- [Work instruction]
Whenever a line of the data below holds the string "Given", copy that line.

- [Excerpted records]
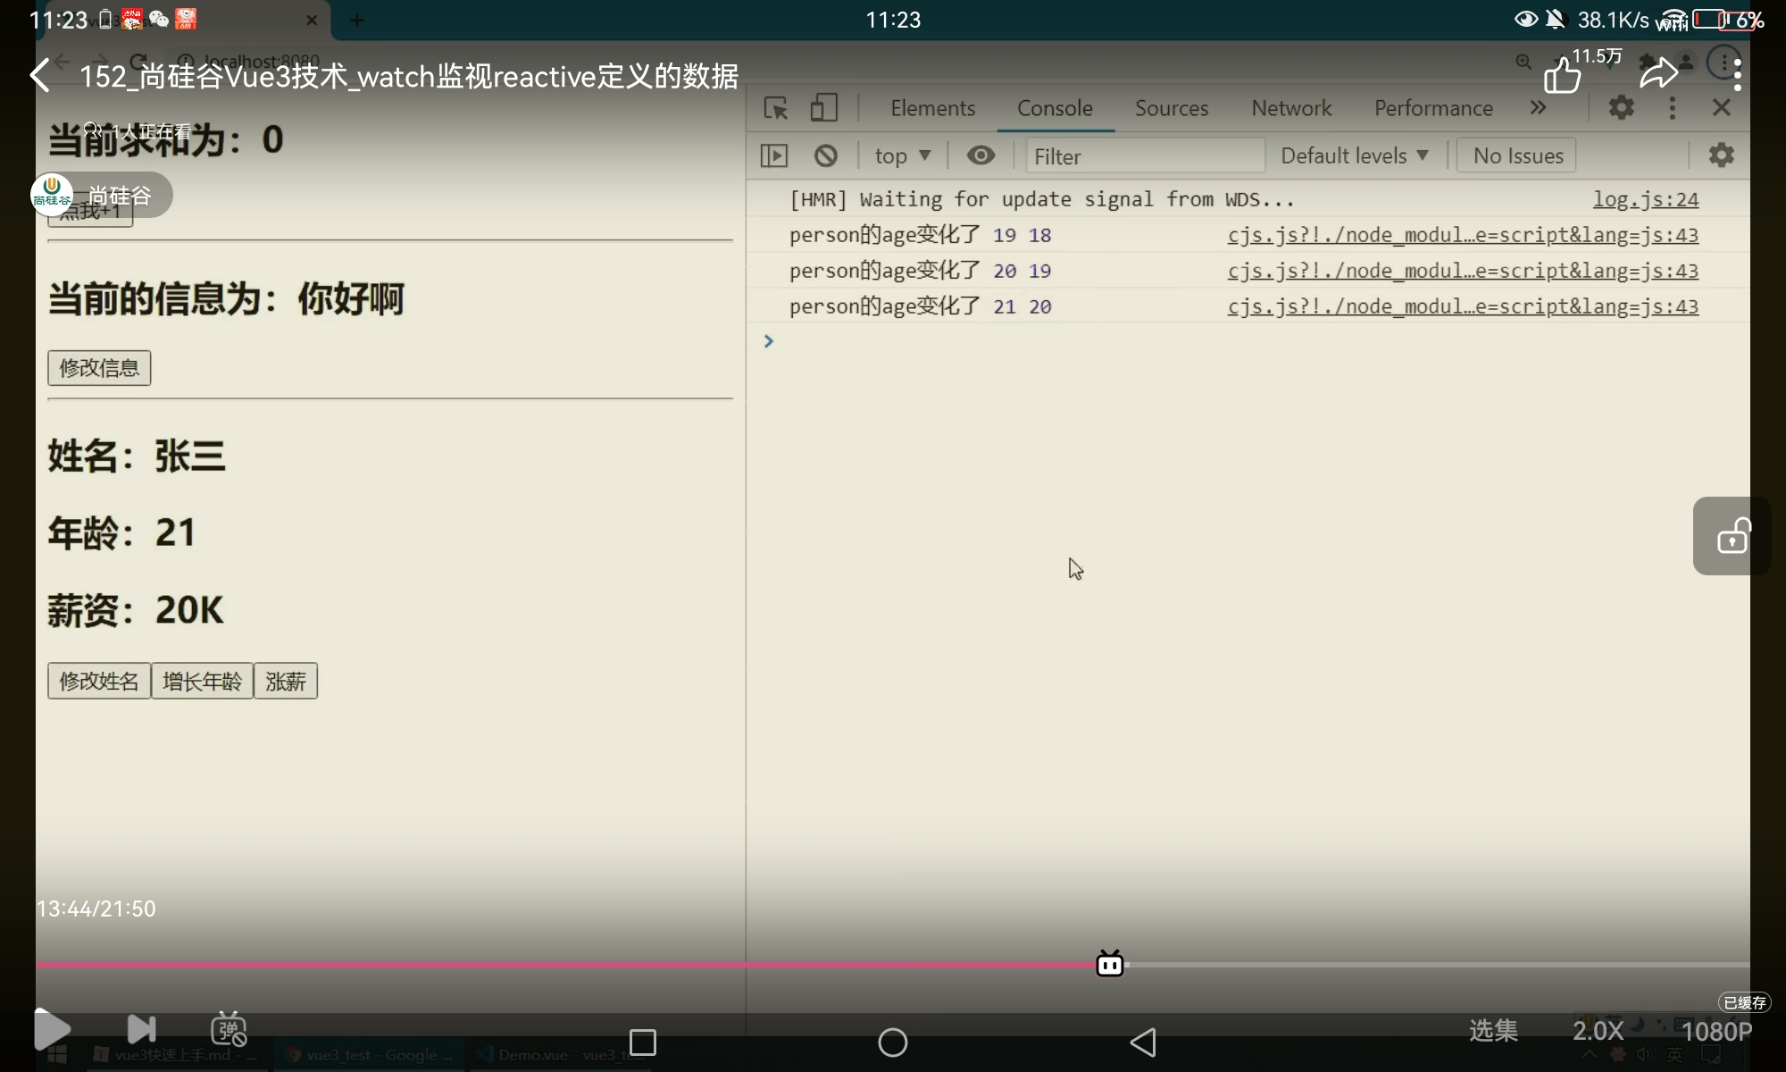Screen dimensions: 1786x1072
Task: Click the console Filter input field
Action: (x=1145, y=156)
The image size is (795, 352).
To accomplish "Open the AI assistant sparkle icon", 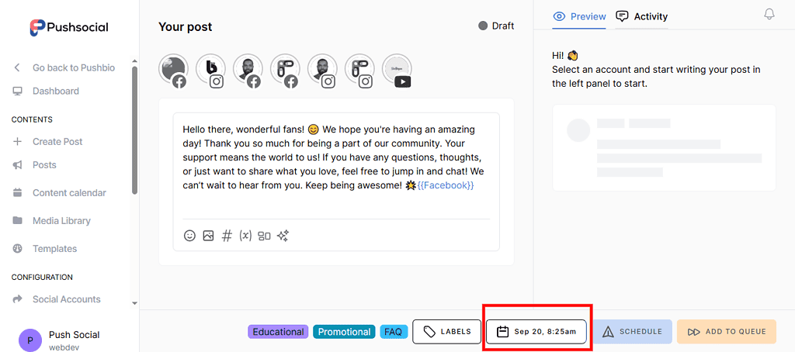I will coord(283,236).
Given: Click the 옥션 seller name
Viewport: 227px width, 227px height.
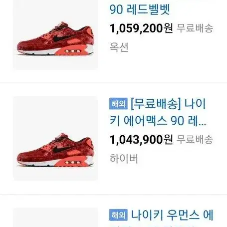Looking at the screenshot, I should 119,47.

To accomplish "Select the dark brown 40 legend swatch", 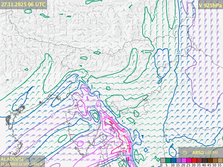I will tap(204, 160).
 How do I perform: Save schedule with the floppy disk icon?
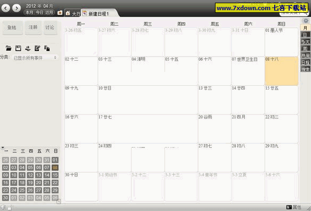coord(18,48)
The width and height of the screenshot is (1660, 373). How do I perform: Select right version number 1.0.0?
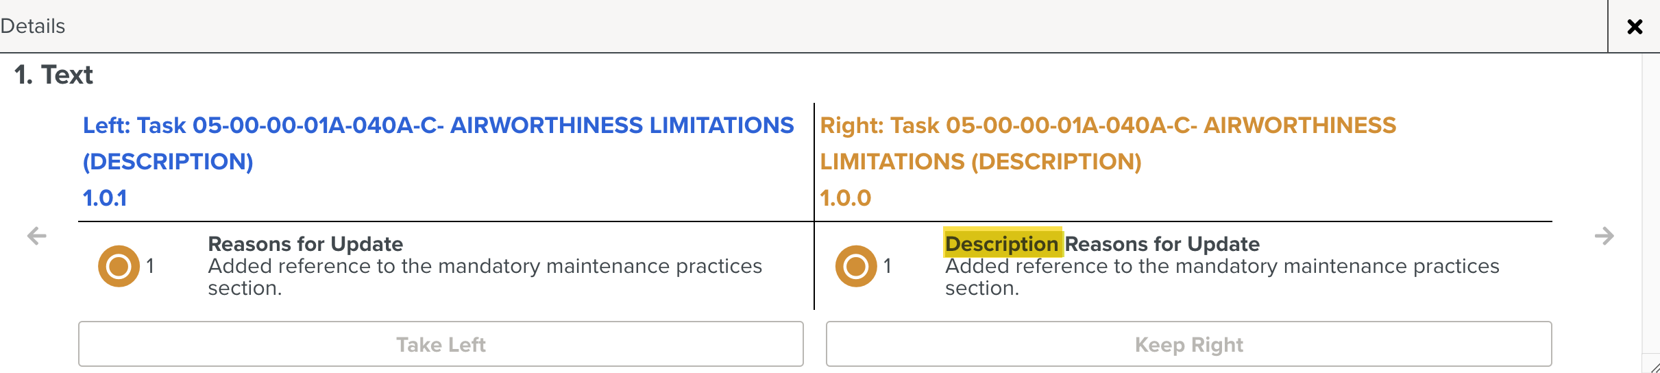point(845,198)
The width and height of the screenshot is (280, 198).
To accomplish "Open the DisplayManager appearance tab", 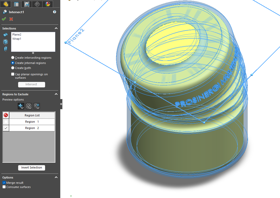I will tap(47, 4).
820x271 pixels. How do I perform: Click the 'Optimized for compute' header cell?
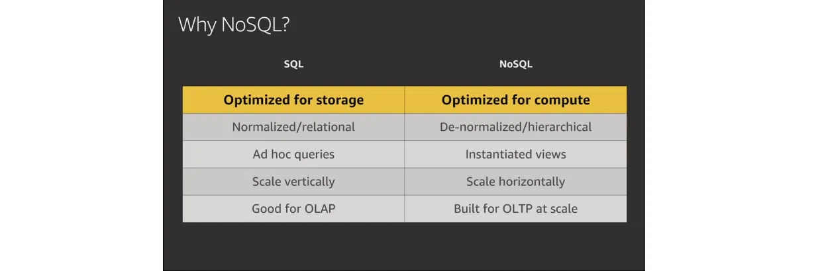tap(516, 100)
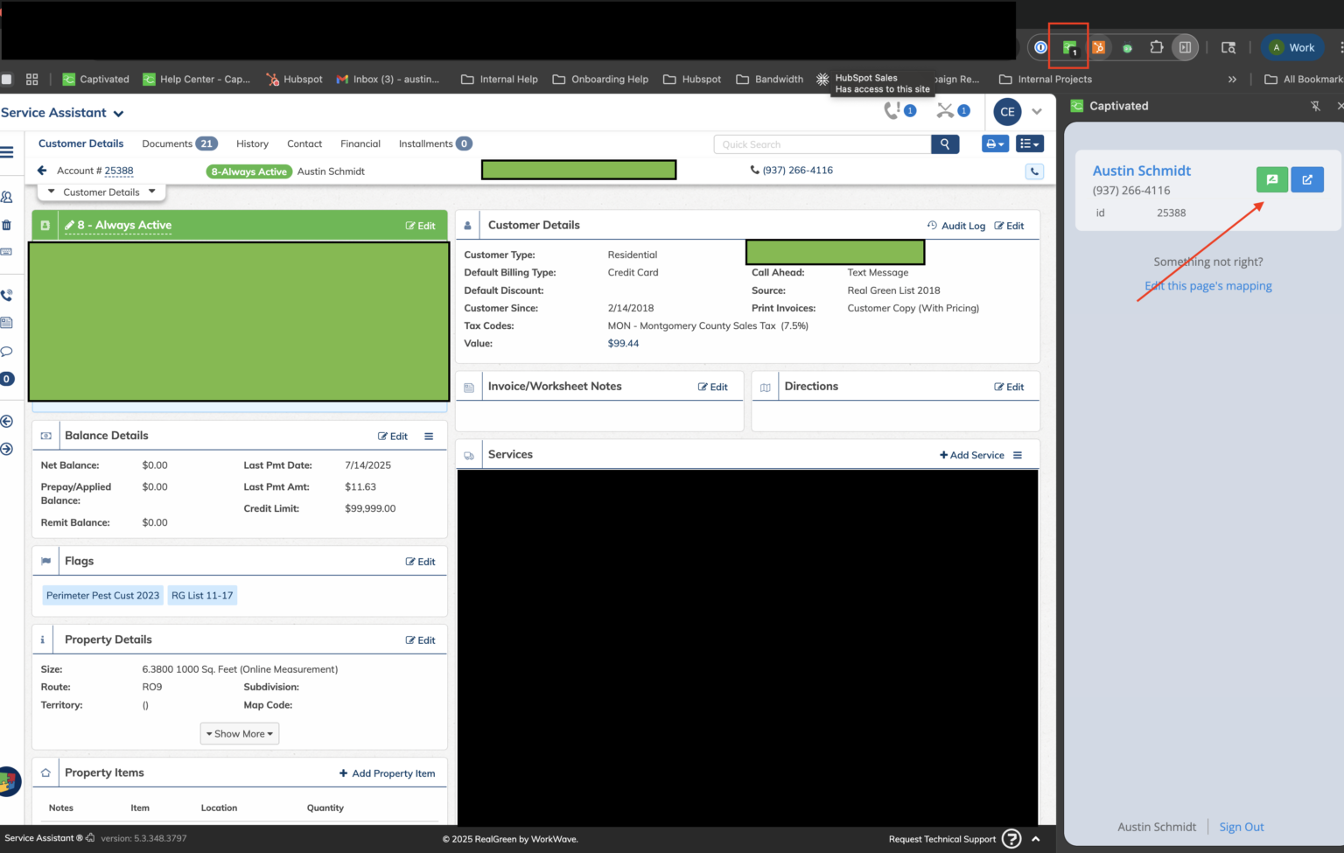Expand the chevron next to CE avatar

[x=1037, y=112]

...

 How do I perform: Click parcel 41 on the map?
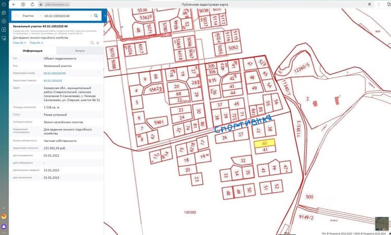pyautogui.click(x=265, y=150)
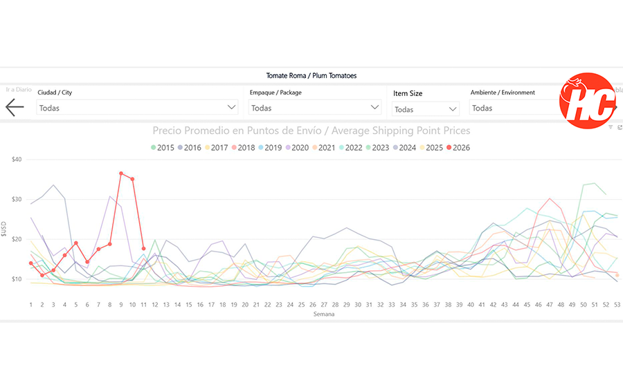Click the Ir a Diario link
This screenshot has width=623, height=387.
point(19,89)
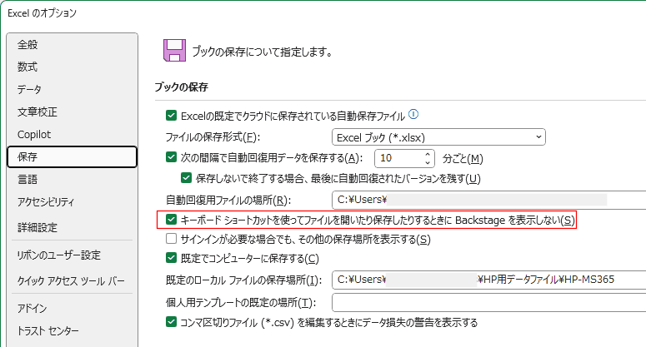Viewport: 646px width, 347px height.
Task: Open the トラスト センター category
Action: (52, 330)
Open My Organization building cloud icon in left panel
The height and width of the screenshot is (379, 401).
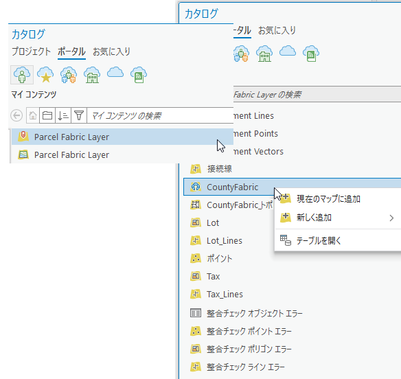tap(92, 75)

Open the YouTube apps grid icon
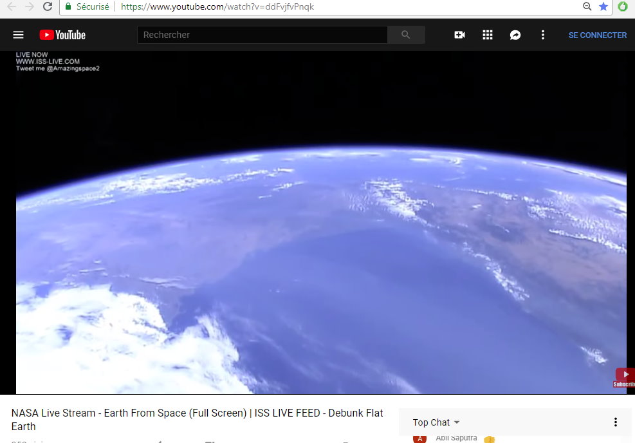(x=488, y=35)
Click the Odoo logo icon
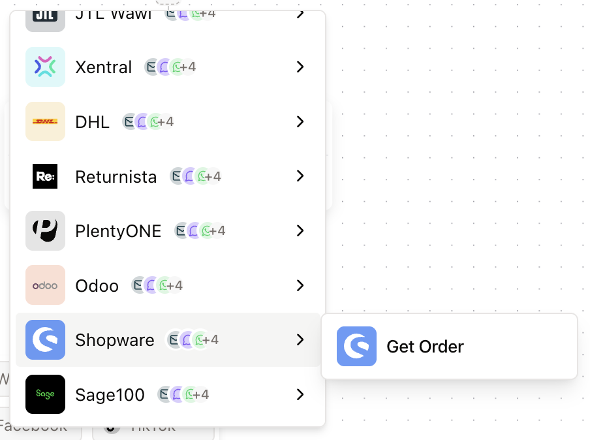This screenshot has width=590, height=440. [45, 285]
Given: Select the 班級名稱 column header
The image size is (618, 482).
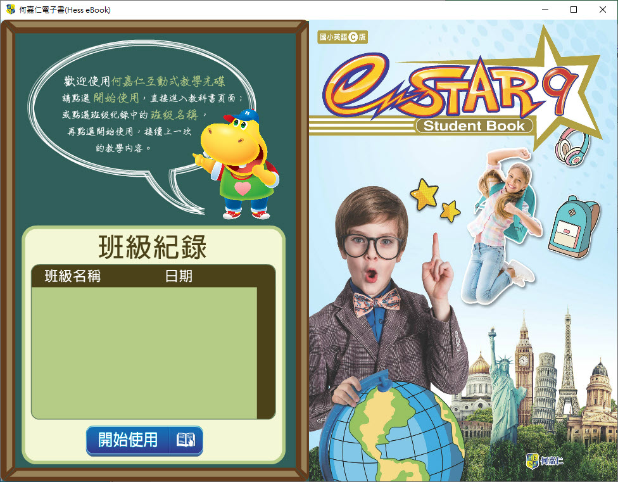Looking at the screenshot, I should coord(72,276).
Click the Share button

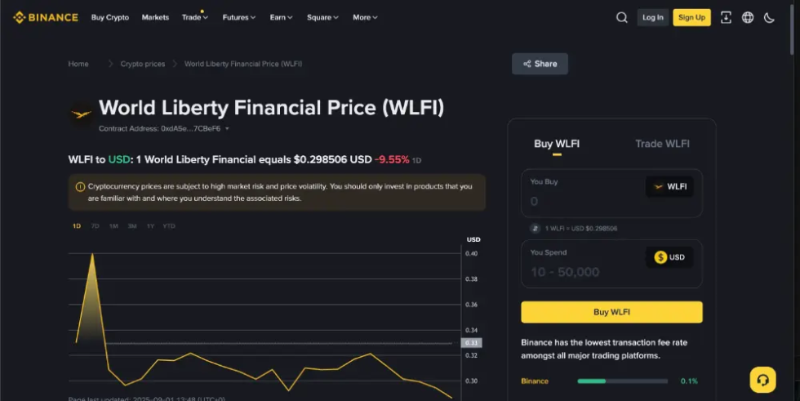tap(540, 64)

- [Final answer]
Given: Click the 옥션 seller name
Given: Select the 班級名稱 column header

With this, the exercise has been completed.